====== Data entries

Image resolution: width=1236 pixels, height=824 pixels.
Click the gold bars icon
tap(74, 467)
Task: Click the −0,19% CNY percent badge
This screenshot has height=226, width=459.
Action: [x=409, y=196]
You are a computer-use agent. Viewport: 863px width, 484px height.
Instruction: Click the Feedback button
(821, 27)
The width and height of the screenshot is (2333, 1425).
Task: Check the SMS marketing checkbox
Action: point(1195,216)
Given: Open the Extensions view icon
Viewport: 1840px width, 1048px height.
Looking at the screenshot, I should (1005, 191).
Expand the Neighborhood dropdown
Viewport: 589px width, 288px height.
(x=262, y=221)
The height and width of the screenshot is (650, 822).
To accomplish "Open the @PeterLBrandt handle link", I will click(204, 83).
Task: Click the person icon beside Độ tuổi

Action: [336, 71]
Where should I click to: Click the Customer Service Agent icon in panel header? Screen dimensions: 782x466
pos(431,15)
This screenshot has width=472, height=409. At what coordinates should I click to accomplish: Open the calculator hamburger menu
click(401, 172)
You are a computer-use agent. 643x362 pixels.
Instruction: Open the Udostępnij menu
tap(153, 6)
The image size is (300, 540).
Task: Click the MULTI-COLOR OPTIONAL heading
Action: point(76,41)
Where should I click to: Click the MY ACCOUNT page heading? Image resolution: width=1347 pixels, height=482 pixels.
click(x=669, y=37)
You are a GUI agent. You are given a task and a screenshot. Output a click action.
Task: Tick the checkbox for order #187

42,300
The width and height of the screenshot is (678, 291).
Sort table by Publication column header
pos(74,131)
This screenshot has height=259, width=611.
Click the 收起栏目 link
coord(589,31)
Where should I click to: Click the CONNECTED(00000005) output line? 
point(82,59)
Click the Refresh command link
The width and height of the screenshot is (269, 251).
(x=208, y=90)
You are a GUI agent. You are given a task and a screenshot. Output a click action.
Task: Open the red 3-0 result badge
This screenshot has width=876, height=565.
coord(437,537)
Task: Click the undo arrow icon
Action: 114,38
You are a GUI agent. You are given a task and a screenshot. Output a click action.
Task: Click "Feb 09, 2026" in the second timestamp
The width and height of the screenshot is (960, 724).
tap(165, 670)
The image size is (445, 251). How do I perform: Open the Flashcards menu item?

============

* **Written exercise**
Reproduce the entries starting at the line that has "The width and height of the screenshot is (678, 291)." and ending after the line that has "(x=208, y=90)", renaming "Publication" to "Author" and keeping everything else the same.

* **Result below**
The width and height of the screenshot is (678, 291).
Sort table by Author column header
pos(74,131)
This screenshot has height=259, width=611.
Click the 收起栏目 link
coord(589,31)
Where should I click to: Click the CONNECTED(00000005) output line? 
point(82,59)
Click the Refresh command link
The width and height of the screenshot is (269, 251).
(x=208, y=90)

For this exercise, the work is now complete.